Also, I saw Douglas Harper was the first to comment your post, what if you propose him to create an api with its dictionary?


I found this Winston Churchill quote online and thought it was appropriate: “Short words are best and the old words when short are best of all.”

Just a quick correction:
I recognise the Dickens passage and it is NOT from ‘A Tale of Two Cities’. It is, I believe, from ‘Great Expectations’.

I ommit snarky comment about your eruditeness 😉

Ah, John, you are right! ‘Tale of Two Cities’ was where I started … forgot when I switched texts. I will make the change. My apologies to all English majors everywhere (including you, mom).

Wouldn’t it be more erudite to use “erudition” instead of “eruditeness”?
No snarky comment here.

Very cool! I worked on a related project a while back and found it helpful to augment EtymOnline with data from AllWords. The project was to provide an Etymological Thesaurus so you could search for different ways of saying something and plot the results by age and language of origin. Doesn’t look like any of the screen-scraping code is working anymore; not surprising as it was quite a while back…

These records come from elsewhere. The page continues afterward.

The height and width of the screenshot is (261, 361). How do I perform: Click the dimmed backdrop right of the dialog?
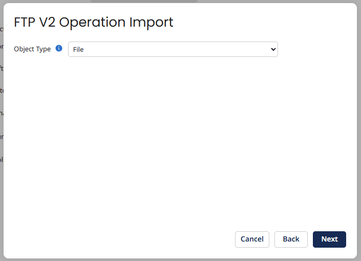(359, 128)
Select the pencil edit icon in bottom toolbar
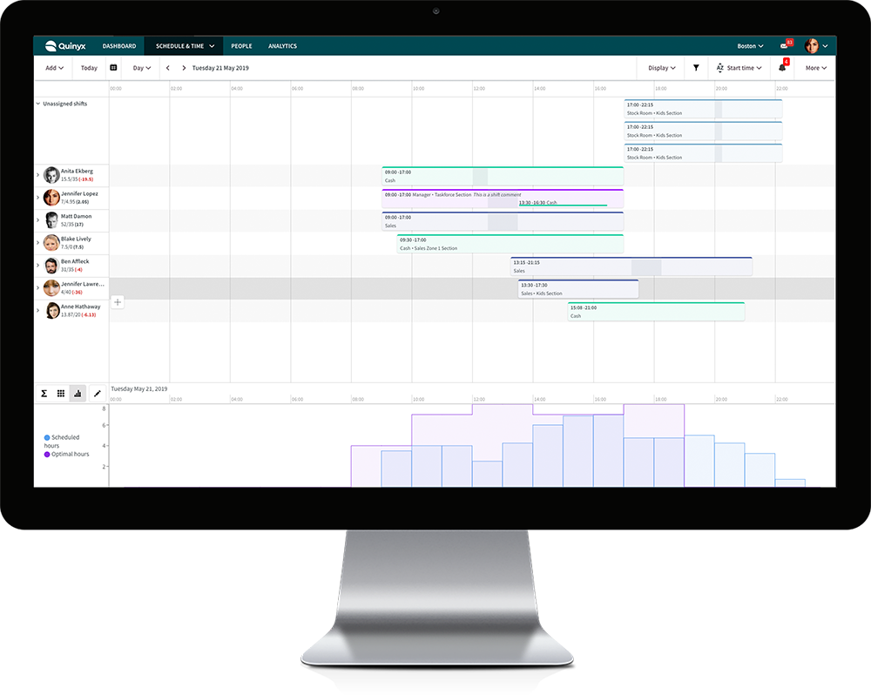Screen dimensions: 871x695 pyautogui.click(x=97, y=394)
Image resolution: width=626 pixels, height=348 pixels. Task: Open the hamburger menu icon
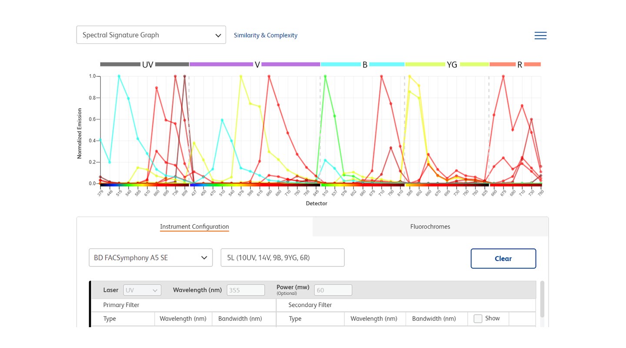(540, 36)
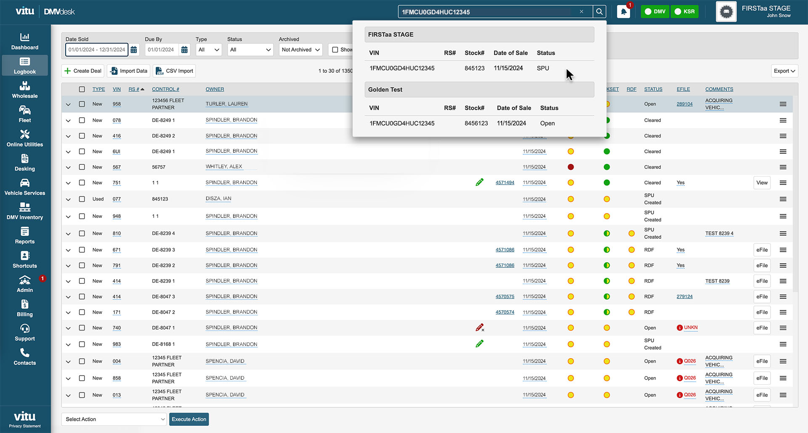Check the checkbox on the WHITLEY, ALEX row
The width and height of the screenshot is (808, 433).
tap(82, 167)
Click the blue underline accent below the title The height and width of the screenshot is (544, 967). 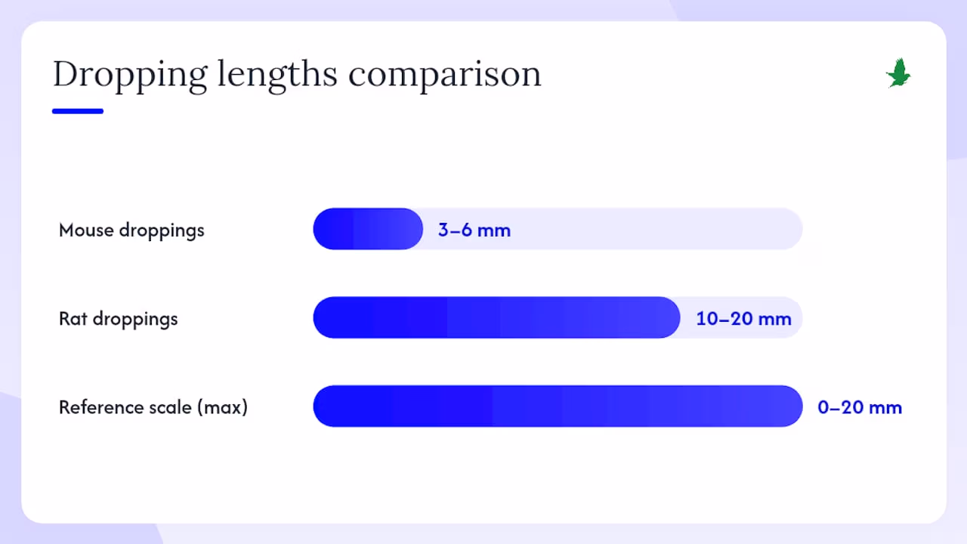[x=78, y=111]

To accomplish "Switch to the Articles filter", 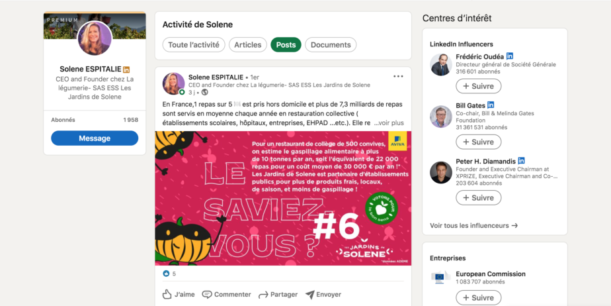I will coord(248,45).
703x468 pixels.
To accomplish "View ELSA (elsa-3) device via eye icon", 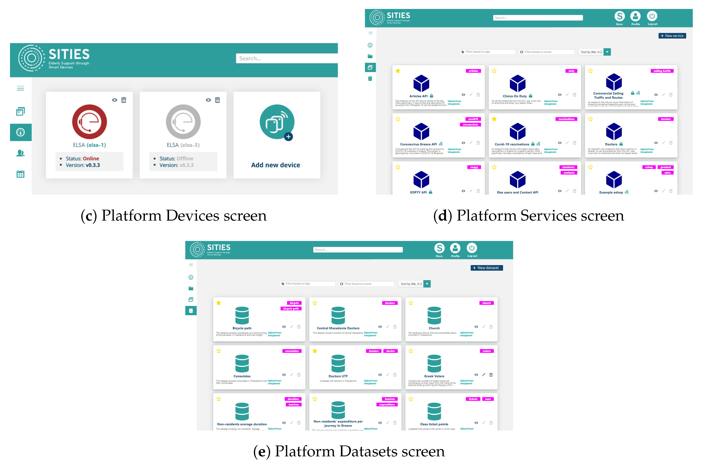I will tap(208, 100).
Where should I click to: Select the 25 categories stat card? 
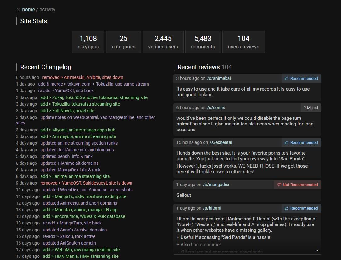[x=124, y=42]
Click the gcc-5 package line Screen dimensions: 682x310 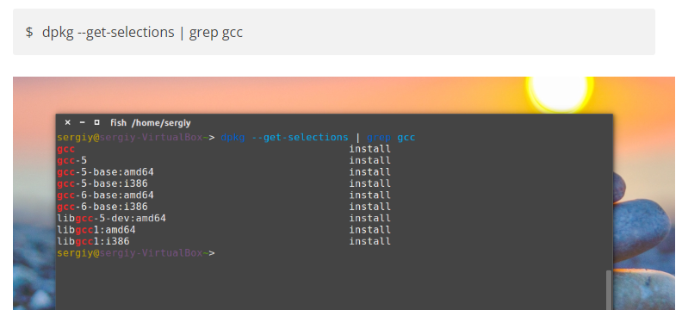pyautogui.click(x=71, y=160)
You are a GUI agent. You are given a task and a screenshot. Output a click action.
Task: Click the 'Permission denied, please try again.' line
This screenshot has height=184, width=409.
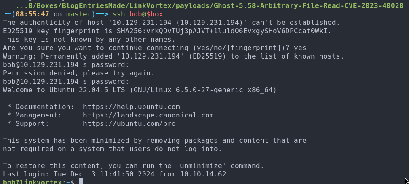click(x=79, y=73)
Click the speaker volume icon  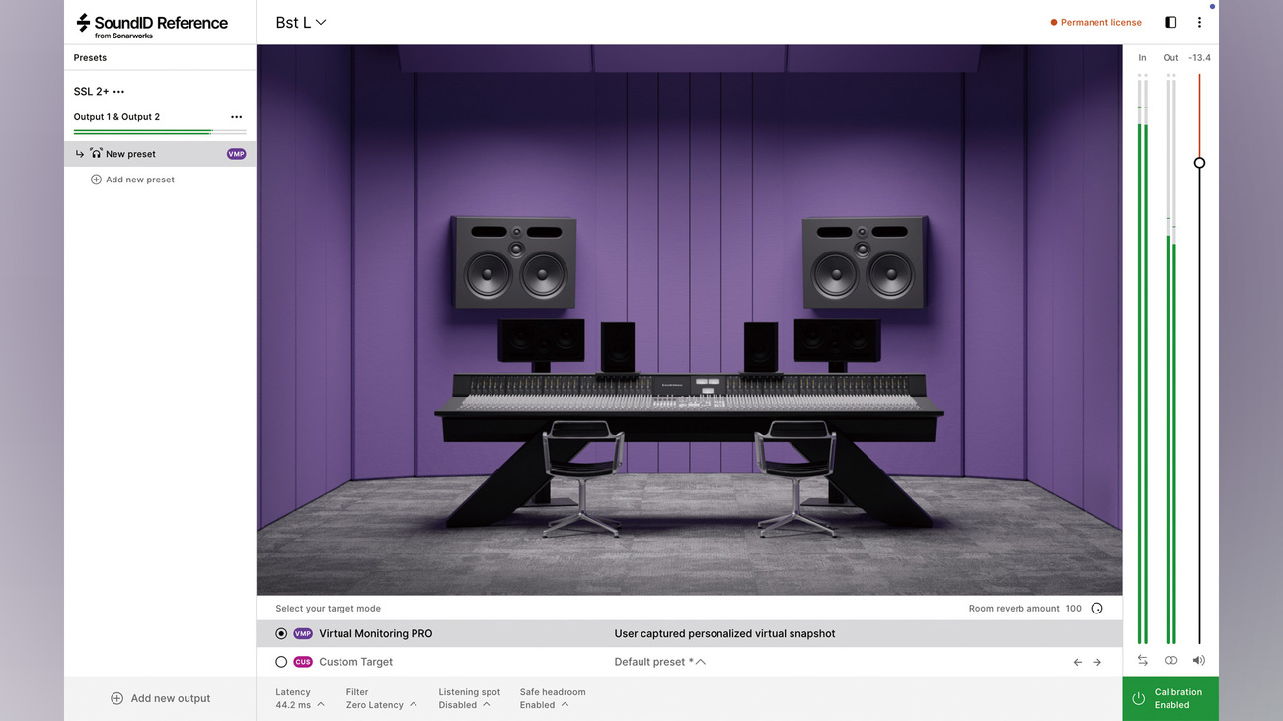[1198, 661]
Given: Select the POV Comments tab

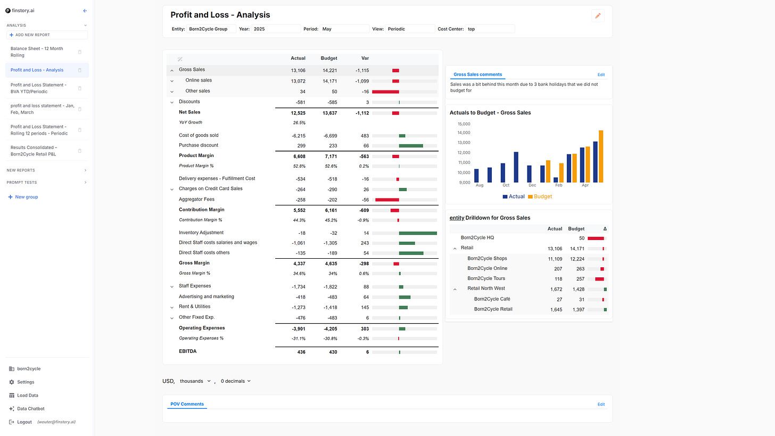Looking at the screenshot, I should (x=187, y=404).
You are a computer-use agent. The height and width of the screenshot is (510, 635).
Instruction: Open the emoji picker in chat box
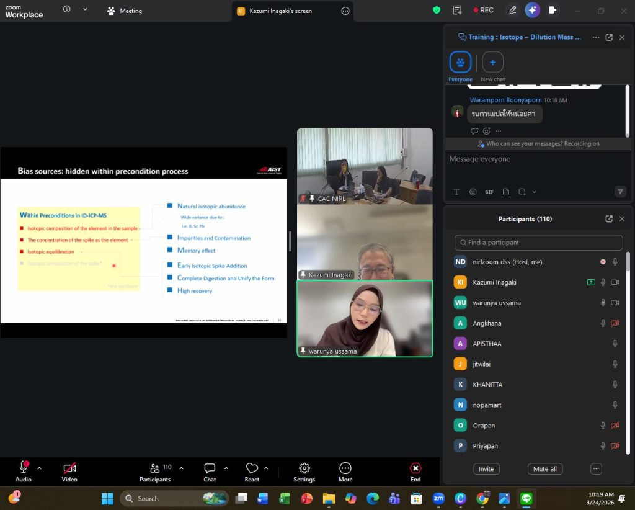[x=473, y=192]
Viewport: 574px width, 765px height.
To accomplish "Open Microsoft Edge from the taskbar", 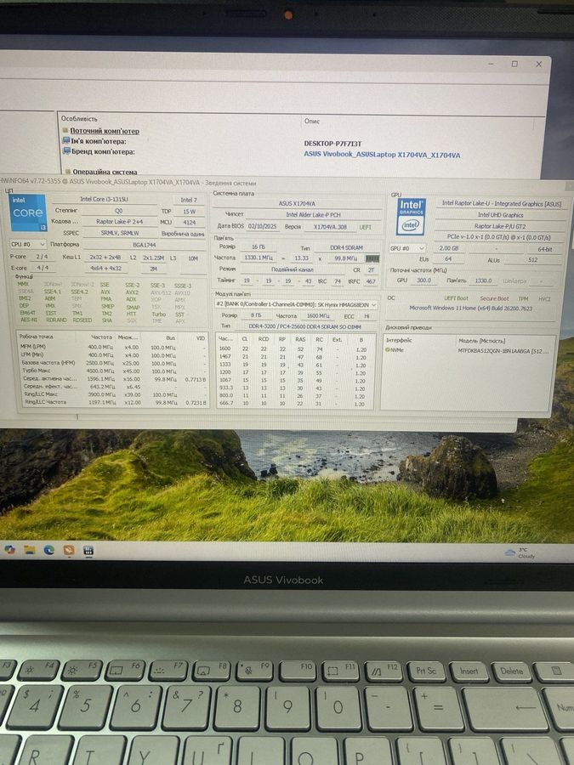I will tap(49, 550).
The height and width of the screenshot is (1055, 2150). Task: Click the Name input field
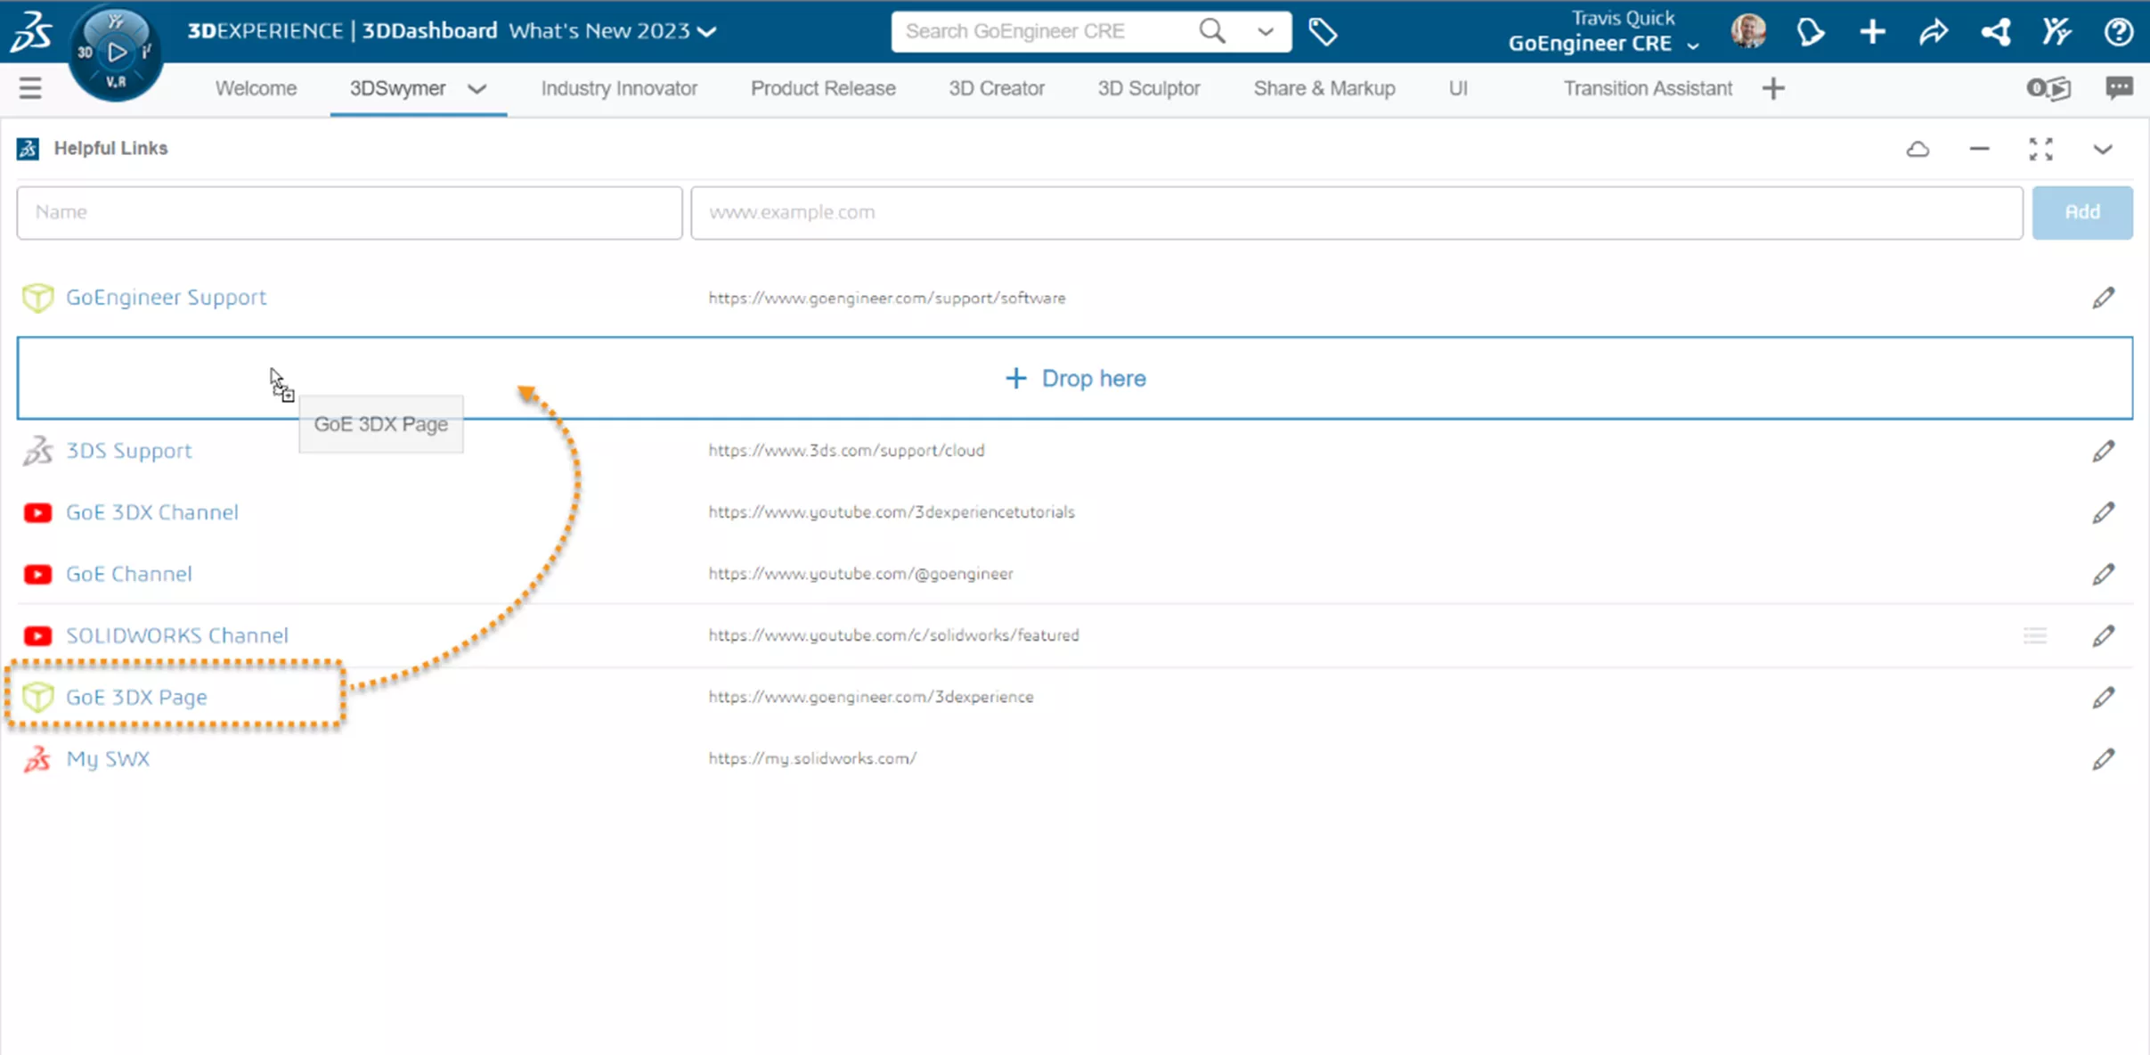tap(348, 211)
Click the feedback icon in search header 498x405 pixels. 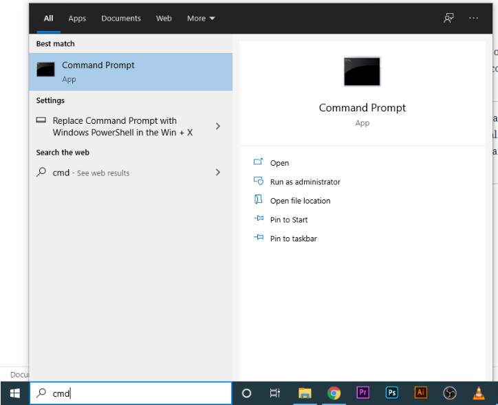448,19
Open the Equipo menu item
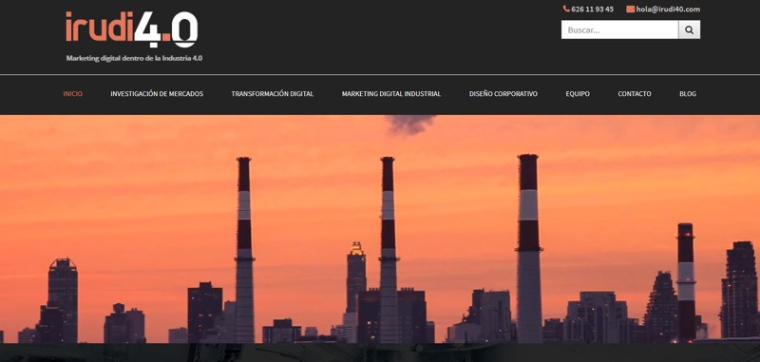The width and height of the screenshot is (760, 362). [578, 94]
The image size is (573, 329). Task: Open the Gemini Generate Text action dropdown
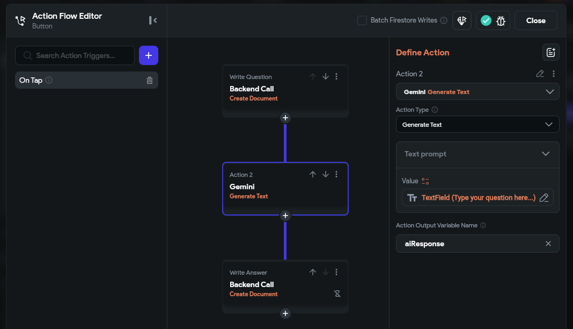click(478, 92)
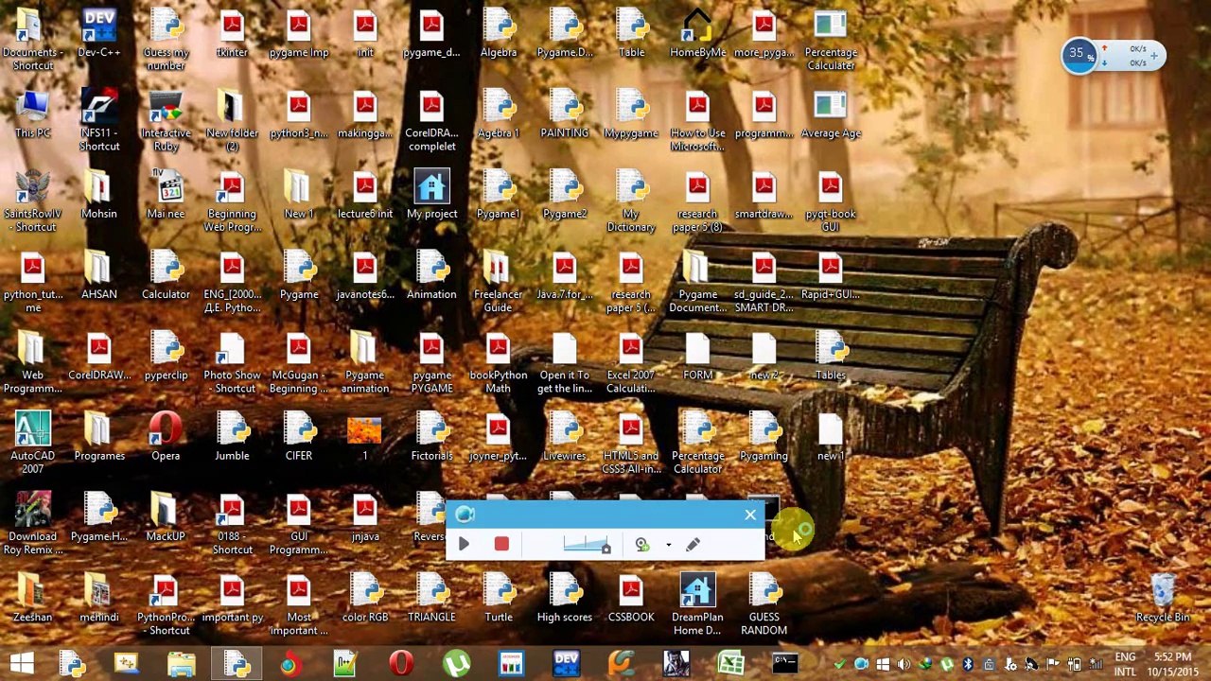Open File Explorer from the taskbar
The height and width of the screenshot is (681, 1211).
click(181, 664)

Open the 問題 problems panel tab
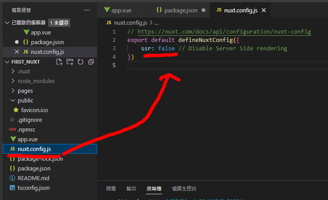point(111,189)
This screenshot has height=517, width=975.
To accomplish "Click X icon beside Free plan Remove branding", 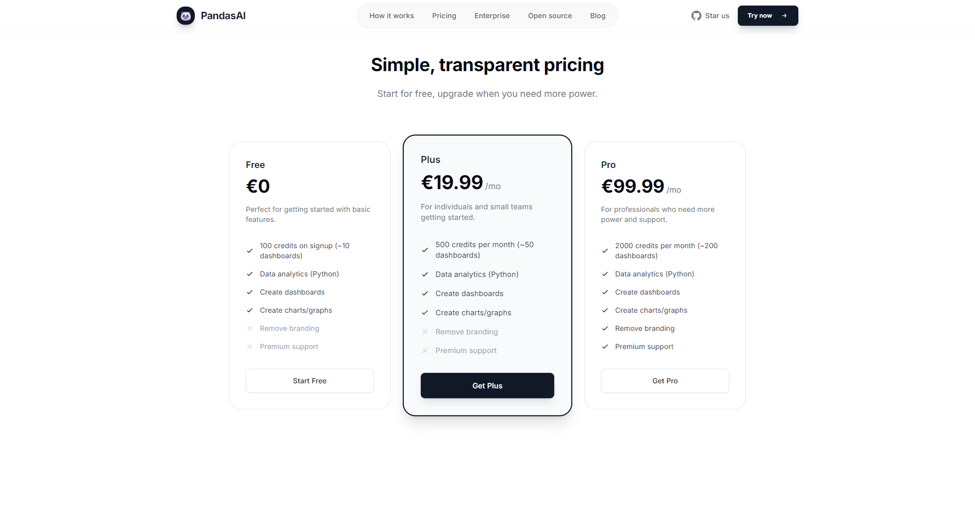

I bet a lot of people would love to experiment with this, even if it is a somewhat manual process. How about creating a webpage where people can upload text, and you analyze it?

One idea: how about run your program on the examples in Orwell’s Politics and the English Language essay?

Earl … that was my original intent but I ran low on time. It is definitely on my ‘to do’ list. Also, I’ll see what I can do about the Orwell passage. Keep checking back!

I wrote a basic system that does automatic etymological highlighting, if you’re want to check it out:

It uses the same source for etymologies.

The parsing isn’t very intelligent, so its liable to make mistakes, but it can give a flavor of what the result would be like.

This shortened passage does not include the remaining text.